Сон и сон, мало ли что кому снится, но все же он был зачем-то записан и включен в знаменитое эссе, а потому стал литературным фактом, нуждающимся в понимании.
В позднесоветской России были люди, взявшие на себя функции посредников между (широко понимаемым) Серебряным веком, высоким модернизмом, а через него и всей «мировой культурой», с одной стороны, и жадным до нее, до этой культуры, симпатичным молодым варварством – с другой. Как правило, не «писатели» по официальному роду занятий (полноценный писательский статус почти автоматически, за редчайшим исключением, означал ту или иную степень органического перерождения), а переводчики или литературоведы. Практически всегда – люди из последних поколений (очень широко понимаемого) Серебряного века, то есть, если на то пошло, не до- и не вне-, а раннесоветские, люди не 1910-х, а 1920-х, сверстники не акмеистов и футуристов (не говоря уж о символистах), а конструктивистов и обэриутов. Взявшиеся транслировать в будущее, однако, опыт и ценности не столько своего поколения, сколько предыдущих. Это касалось не только литературы-искусства, но и бытовой эстетики, стиля поведения – особого рода благородной доброжелательной сдержанности, джентльменства родом из 1913-го, а никак не 1929-го, к примеру, года. Я не знал Дмитрия Евгеньевича Максимова (один раз видел), но, кажется, он был человеком именно этого склада.

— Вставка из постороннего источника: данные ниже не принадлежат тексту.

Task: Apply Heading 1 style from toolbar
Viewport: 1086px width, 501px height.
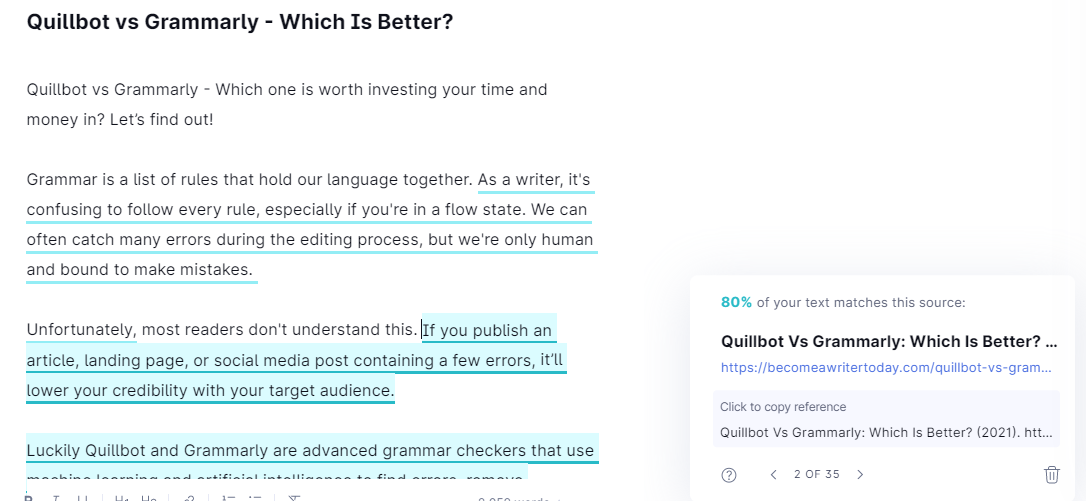Action: pyautogui.click(x=121, y=498)
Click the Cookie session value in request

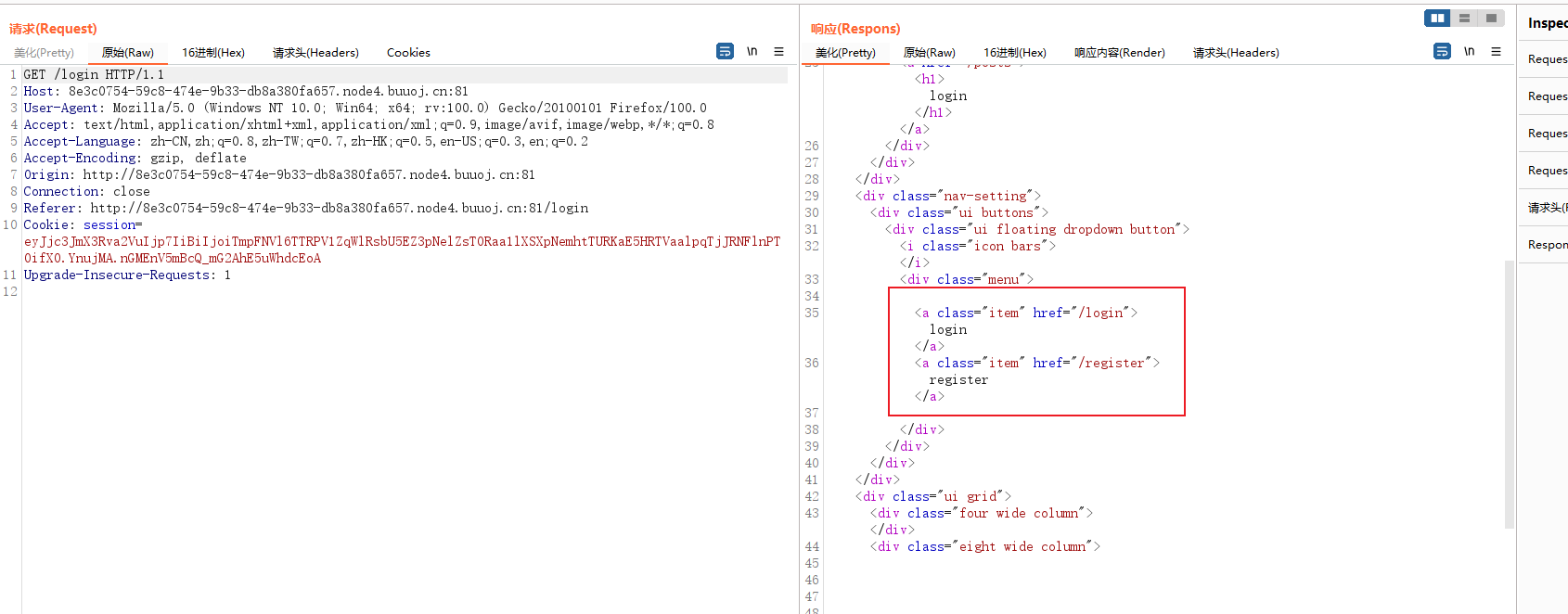tap(402, 249)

Проблемы возникали, если такого рода человек обладал творческим даром и какими-никакими амбициями в этой области. Речь именно о серьезном даре и серьезных амбициях, а не о ситуации ученого, пишущего между делом стихи; античник и русист Моисей Альтман, ученик Вячеслава Иванова, до начала 1980-х писал сонеты в манере учителя – это очень трогательно, но к истории литературы, в общем, отношения не имеет. Совершенно уникальна и ситуация Арсения Тарковского, чья поэтика представляет собой универсальный «постскриптум» к большому тексту Серебряного века и идеально соответствует своей историко-культурной функции.
У других же возникал конфликт между двумя половинами литературной личности: принятой на себя и прирожденной.
Итак, вот респектабельнейший профессор Дмитрий Максимов, ведший семинар по символизму в ЛГУ (для Бродского это двухэтажное здание филфака – недостроенный дворец мальчика-императора, в народе почему-то именуемый «меньшиковскими конюшнями», – было окружено ореолом недоступности: он как-то пасся там, дружил со стихопишущими молодыми филологами, один из которых стал его биографом, но сам о статусе студента филфака мог только мечтать: будущий американский профессор жил на родине без аттестата зрелости).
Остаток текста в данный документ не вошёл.